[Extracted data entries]
+---+
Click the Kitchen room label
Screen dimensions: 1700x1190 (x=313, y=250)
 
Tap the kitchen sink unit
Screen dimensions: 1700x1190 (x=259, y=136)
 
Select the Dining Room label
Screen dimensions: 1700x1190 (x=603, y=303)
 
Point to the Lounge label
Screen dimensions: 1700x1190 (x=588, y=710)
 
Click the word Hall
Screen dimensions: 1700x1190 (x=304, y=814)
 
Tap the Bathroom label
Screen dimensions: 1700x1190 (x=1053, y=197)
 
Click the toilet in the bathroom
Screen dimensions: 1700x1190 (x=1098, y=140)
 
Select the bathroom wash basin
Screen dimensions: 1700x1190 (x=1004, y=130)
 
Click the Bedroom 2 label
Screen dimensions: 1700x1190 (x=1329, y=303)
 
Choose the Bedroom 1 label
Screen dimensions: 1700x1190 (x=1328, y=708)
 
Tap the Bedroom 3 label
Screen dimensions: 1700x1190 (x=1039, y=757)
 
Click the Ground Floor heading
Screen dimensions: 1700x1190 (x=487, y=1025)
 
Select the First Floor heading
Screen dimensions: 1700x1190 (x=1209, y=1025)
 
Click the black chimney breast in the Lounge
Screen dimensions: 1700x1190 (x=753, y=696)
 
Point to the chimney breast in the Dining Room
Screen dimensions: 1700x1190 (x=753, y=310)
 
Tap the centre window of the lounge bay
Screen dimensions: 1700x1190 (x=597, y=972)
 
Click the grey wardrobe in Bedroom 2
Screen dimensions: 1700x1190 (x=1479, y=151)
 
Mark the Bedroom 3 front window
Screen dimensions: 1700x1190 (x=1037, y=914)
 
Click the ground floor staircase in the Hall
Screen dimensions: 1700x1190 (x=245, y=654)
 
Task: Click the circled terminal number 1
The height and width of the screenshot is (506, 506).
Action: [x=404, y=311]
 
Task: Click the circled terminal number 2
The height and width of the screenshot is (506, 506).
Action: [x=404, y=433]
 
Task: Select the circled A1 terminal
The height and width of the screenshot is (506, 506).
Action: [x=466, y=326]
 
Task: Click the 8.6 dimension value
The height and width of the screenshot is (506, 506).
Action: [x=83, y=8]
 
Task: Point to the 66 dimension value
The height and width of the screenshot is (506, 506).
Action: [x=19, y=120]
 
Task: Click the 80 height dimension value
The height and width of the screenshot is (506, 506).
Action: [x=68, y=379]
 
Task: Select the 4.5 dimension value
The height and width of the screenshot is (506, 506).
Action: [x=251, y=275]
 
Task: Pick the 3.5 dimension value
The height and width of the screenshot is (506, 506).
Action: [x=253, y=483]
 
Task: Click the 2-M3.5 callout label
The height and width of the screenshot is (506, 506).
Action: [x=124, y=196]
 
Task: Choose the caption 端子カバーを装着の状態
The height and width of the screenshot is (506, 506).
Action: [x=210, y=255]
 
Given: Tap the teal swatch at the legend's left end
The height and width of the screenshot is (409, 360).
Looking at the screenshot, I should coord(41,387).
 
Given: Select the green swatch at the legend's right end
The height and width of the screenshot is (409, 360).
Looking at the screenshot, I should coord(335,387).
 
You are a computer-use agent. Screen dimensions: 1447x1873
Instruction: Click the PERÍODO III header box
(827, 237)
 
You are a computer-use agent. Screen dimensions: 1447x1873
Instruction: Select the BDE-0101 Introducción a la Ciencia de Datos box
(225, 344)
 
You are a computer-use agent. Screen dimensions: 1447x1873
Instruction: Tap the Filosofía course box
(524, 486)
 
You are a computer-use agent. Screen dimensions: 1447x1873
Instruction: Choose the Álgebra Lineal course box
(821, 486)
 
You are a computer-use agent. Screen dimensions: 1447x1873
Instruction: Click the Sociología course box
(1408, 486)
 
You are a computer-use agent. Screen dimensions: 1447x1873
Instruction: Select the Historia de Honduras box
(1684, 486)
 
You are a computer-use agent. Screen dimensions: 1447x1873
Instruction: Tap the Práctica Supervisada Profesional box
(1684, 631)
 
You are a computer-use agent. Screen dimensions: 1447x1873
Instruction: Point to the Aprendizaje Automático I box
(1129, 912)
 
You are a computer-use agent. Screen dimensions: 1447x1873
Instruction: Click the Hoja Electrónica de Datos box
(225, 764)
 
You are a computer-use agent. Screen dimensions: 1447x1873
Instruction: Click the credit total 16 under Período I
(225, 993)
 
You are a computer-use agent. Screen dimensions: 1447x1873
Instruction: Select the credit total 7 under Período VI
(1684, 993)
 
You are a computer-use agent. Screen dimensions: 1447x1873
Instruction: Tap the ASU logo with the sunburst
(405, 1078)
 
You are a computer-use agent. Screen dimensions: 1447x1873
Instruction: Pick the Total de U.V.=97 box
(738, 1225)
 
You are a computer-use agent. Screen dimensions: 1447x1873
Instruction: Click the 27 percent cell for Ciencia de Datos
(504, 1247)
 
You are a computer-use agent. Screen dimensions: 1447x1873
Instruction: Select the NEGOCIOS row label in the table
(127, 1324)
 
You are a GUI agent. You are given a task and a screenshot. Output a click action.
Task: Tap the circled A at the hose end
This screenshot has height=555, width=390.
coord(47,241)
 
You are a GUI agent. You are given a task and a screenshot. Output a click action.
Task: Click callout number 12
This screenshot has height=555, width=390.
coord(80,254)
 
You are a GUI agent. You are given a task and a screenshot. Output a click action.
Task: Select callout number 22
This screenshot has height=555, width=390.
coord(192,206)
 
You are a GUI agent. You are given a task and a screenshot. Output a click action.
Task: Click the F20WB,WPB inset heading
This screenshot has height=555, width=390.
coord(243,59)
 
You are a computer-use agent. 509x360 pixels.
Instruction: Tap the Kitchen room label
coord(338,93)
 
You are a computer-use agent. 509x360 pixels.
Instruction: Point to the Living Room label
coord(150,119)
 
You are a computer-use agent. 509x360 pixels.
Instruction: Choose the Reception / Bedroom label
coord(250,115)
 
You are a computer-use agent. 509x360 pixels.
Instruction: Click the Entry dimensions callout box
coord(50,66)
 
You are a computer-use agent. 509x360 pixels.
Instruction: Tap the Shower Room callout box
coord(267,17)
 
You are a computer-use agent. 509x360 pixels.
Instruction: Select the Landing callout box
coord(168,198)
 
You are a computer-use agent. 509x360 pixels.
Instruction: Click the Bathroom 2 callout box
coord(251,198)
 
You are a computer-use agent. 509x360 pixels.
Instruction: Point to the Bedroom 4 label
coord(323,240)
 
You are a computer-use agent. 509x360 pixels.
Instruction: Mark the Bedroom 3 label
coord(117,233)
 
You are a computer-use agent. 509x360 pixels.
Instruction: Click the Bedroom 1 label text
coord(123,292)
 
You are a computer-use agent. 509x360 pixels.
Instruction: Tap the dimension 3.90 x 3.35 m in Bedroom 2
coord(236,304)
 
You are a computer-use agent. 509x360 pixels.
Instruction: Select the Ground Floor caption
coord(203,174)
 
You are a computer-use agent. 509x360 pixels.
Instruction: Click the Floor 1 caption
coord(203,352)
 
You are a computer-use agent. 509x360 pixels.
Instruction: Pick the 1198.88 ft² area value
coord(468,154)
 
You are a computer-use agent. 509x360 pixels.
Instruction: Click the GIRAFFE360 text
+---+
Lay out every line of the records above as a Markdown table with two columns, Row and Line. Put the row number in Row and the line in Line, and leave out blank lines.

EXERCISE RESPONSE
| Row | Line |
|---|---|
| 1 | Click the Kitchen room label |
| 2 | Screen dimensions: 1700x1190 (x=313, y=250) |
| 3 | Tap the kitchen sink unit |
| 4 | Screen dimensions: 1700x1190 (x=259, y=136) |
| 5 | Select the Dining Room label |
| 6 | Screen dimensions: 1700x1190 (x=603, y=303) |
| 7 | Point to the Lounge label |
| 8 | Screen dimensions: 1700x1190 (x=588, y=710) |
| 9 | Click the word Hall |
| 10 | Screen dimensions: 1700x1190 (x=304, y=814) |
| 11 | Tap the Bathroom label |
| 12 | Screen dimensions: 1700x1190 (x=1053, y=197) |
| 13 | Click the toilet in the bathroom |
| 14 | Screen dimensions: 1700x1190 (x=1098, y=140) |
| 15 | Select the bathroom wash basin |
| 16 | Screen dimensions: 1700x1190 (x=1004, y=130) |
| 17 | Click the Bedroom 2 label |
| 18 | Screen dimensions: 1700x1190 (x=1329, y=303) |
| 19 | Choose the Bedroom 1 label |
| 20 | Screen dimensions: 1700x1190 (x=1328, y=708) |
| 21 | Tap the Bedroom 3 label |
| 22 | Screen dimensions: 1700x1190 (x=1039, y=757) |
| 23 | Click the Ground Floor heading |
| 24 | Screen dimensions: 1700x1190 (x=487, y=1025) |
| 25 | Select the First Floor heading |
| 26 | Screen dimensions: 1700x1190 (x=1209, y=1025) |
| 27 | Click the black chimney breast in the Lounge |
| 28 | Screen dimensions: 1700x1190 (x=753, y=696) |
| 29 | Point to the chimney breast in the Dining Room |
| 30 | Screen dimensions: 1700x1190 (x=753, y=310) |
| 31 | Tap the centre window of the lounge bay |
| 32 | Screen dimensions: 1700x1190 (x=597, y=972) |
| 33 | Click the grey wardrobe in Bedroom 2 |
| 34 | Screen dimensions: 1700x1190 (x=1479, y=151) |
| 35 | Mark the Bedroom 3 front window |
| 36 | Screen dimensions: 1700x1190 (x=1037, y=914) |
| 37 | Click the ground floor staircase in the Hall |
| 38 | Screen dimensions: 1700x1190 (x=245, y=654) |
| 39 | Task: Click the circled terminal number 1 |
| 40 | The height and width of the screenshot is (506, 506). |
| 41 | Action: [x=404, y=311] |
| 42 | Task: Click the circled terminal number 2 |
| 43 | The height and width of the screenshot is (506, 506). |
| 44 | Action: [x=404, y=433] |
| 45 | Task: Select the circled A1 terminal |
| 46 | The height and width of the screenshot is (506, 506). |
| 47 | Action: [x=466, y=326] |
| 48 | Task: Click the 8.6 dimension value |
| 49 | The height and width of the screenshot is (506, 506). |
| 50 | Action: [x=83, y=8] |
| 51 | Task: Point to the 66 dimension value |
| 52 | The height and width of the screenshot is (506, 506). |
| 53 | Action: [x=19, y=120] |
| 54 | Task: Click the 80 height dimension value |
| 55 | The height and width of the screenshot is (506, 506). |
| 56 | Action: [x=68, y=379] |
| 57 | Task: Select the 4.5 dimension value |
| 58 | The height and width of the screenshot is (506, 506). |
| 59 | Action: [x=251, y=275] |
| 60 | Task: Pick the 3.5 dimension value |
| 61 | The height and width of the screenshot is (506, 506). |
| 62 | Action: [x=253, y=483] |
| 63 | Task: Click the 2-M3.5 callout label |
| 64 | The height and width of the screenshot is (506, 506). |
| 65 | Action: [x=124, y=196] |
| 66 | Task: Choose the caption 端子カバーを装着の状態 |
| 67 | The height and width of the screenshot is (506, 506). |
| 68 | Action: [x=210, y=255] |
| 69 | Given: Tap the teal swatch at the legend's left end |
| 70 | The height and width of the screenshot is (409, 360). |
| 71 | Looking at the screenshot, I should coord(41,387). |
| 72 | Given: Select the green swatch at the legend's right end |
| 73 | The height and width of the screenshot is (409, 360). |
| 74 | Looking at the screenshot, I should coord(335,387). |
| 75 | You are a computer-use agent. Screen dimensions: 1447x1873 |
| 76 | Instruction: Click the PERÍODO III header box |
| 77 | (827, 237) |
| 78 | You are a computer-use agent. Screen dimensions: 1447x1873 |
| 79 | Instruction: Select the BDE-0101 Introducción a la Ciencia de Datos box |
| 80 | (225, 344) |
| 81 | You are a computer-use agent. Screen dimensions: 1447x1873 |
| 82 | Instruction: Tap the Filosofía course box |
| 83 | (524, 486) |
| 84 | You are a computer-use agent. Screen dimensions: 1447x1873 |
| 85 | Instruction: Choose the Álgebra Lineal course box |
| 86 | (821, 486) |
| 87 | You are a computer-use agent. Screen dimensions: 1447x1873 |
| 88 | Instruction: Click the Sociología course box |
| 89 | (1408, 486) |
| 90 | You are a computer-use agent. Screen dimensions: 1447x1873 |
| 91 | Instruction: Select the Historia de Honduras box |
| 92 | (1684, 486) |
| 93 | You are a computer-use agent. Screen dimensions: 1447x1873 |
| 94 | Instruction: Tap the Práctica Supervisada Profesional box |
| 95 | (1684, 631) |
| 96 | You are a computer-use agent. Screen dimensions: 1447x1873 |
| 97 | Instruction: Point to the Aprendizaje Automático I box |
| 98 | (1129, 912) |
| 99 | You are a computer-use agent. Screen dimensions: 1447x1873 |
| 100 | Instruction: Click the Hoja Electrónica de Datos box |
| 101 | (225, 764) |
| 102 | You are a computer-use agent. Screen dimensions: 1447x1873 |
| 103 | Instruction: Click the credit total 16 under Período I |
| 104 | (225, 993) |
| 105 | You are a computer-use agent. Screen dimensions: 1447x1873 |
| 106 | Instruction: Select the credit total 7 under Período VI |
| 107 | (1684, 993) |
| 108 | You are a computer-use agent. Screen dimensions: 1447x1873 |
| 109 | Instruction: Tap the ASU logo with the sunburst |
| 110 | (405, 1078) |
| 111 | You are a computer-use agent. Screen dimensions: 1447x1873 |
| 112 | Instruction: Pick the Total de U.V.=97 box |
| 113 | (738, 1225) |
| 114 | You are a computer-use agent. Screen dimensions: 1447x1873 |
| 115 | Instruction: Click the 27 percent cell for Ciencia de Datos |
| 116 | (504, 1247) |
| 117 | You are a computer-use agent. Screen dimensions: 1447x1873 |
| 118 | Instruction: Select the NEGOCIOS row label in the table |
| 119 | (127, 1324) |
| 120 | You are a GUI agent. You are given a task and a screenshot. Output a click action. |
| 121 | Task: Tap the circled A at the hose end |
| 122 | This screenshot has height=555, width=390. |
| 123 | coord(47,241) |
| 124 | You are a GUI agent. You are given a task and a screenshot. Output a click action. |
| 125 | Task: Click callout number 12 |
| 126 | This screenshot has height=555, width=390. |
| 127 | coord(80,254) |
| 128 | You are a GUI agent. You are given a task and a screenshot. Output a click action. |
| 129 | Task: Select callout number 22 |
| 130 | This screenshot has height=555, width=390. |
| 131 | coord(192,206) |
| 132 | You are a GUI agent. You are given a task and a screenshot. Output a click action. |
| 133 | Task: Click the F20WB,WPB inset heading |
| 134 | This screenshot has height=555, width=390. |
| 135 | coord(243,59) |
| 136 | You are a computer-use agent. 509x360 pixels. |
| 137 | Instruction: Tap the Kitchen room label |
| 138 | coord(338,93) |
| 139 | You are a computer-use agent. 509x360 pixels. |
| 140 | Instruction: Point to the Living Room label |
| 141 | coord(150,119) |
| 142 | You are a computer-use agent. 509x360 pixels. |
| 143 | Instruction: Choose the Reception / Bedroom label |
| 144 | coord(250,115) |
| 145 | You are a computer-use agent. 509x360 pixels. |
| 146 | Instruction: Click the Entry dimensions callout box |
| 147 | coord(50,66) |
| 148 | You are a computer-use agent. 509x360 pixels. |
| 149 | Instruction: Tap the Shower Room callout box |
| 150 | coord(267,17) |
| 151 | You are a computer-use agent. 509x360 pixels. |
| 152 | Instruction: Select the Landing callout box |
| 153 | coord(168,198) |
| 154 | You are a computer-use agent. 509x360 pixels. |
| 155 | Instruction: Click the Bathroom 2 callout box |
| 156 | coord(251,198) |
| 157 | You are a computer-use agent. 509x360 pixels. |
| 158 | Instruction: Point to the Bedroom 4 label |
| 159 | coord(323,240) |
| 160 | You are a computer-use agent. 509x360 pixels. |
| 161 | Instruction: Mark the Bedroom 3 label |
| 162 | coord(117,233) |
| 163 | You are a computer-use agent. 509x360 pixels. |
| 164 | Instruction: Click the Bedroom 1 label text |
| 165 | coord(123,292) |
| 166 | You are a computer-use agent. 509x360 pixels. |
| 167 | Instruction: Tap the dimension 3.90 x 3.35 m in Bedroom 2 |
| 168 | coord(236,304) |
| 169 | You are a computer-use agent. 509x360 pixels. |
| 170 | Instruction: Select the Ground Floor caption |
| 171 | coord(203,174) |
| 172 | You are a computer-use agent. 509x360 pixels. |
| 173 | Instruction: Click the Floor 1 caption |
| 174 | coord(203,352) |
| 175 | You are a computer-use agent. 509x360 pixels. |
| 176 | Instruction: Pick the 1198.88 ft² area value |
| 177 | coord(468,154) |
| 178 | You are a computer-use agent. 509x360 pixels. |
| 179 | Instruction: Click the GIRAFFE360 text |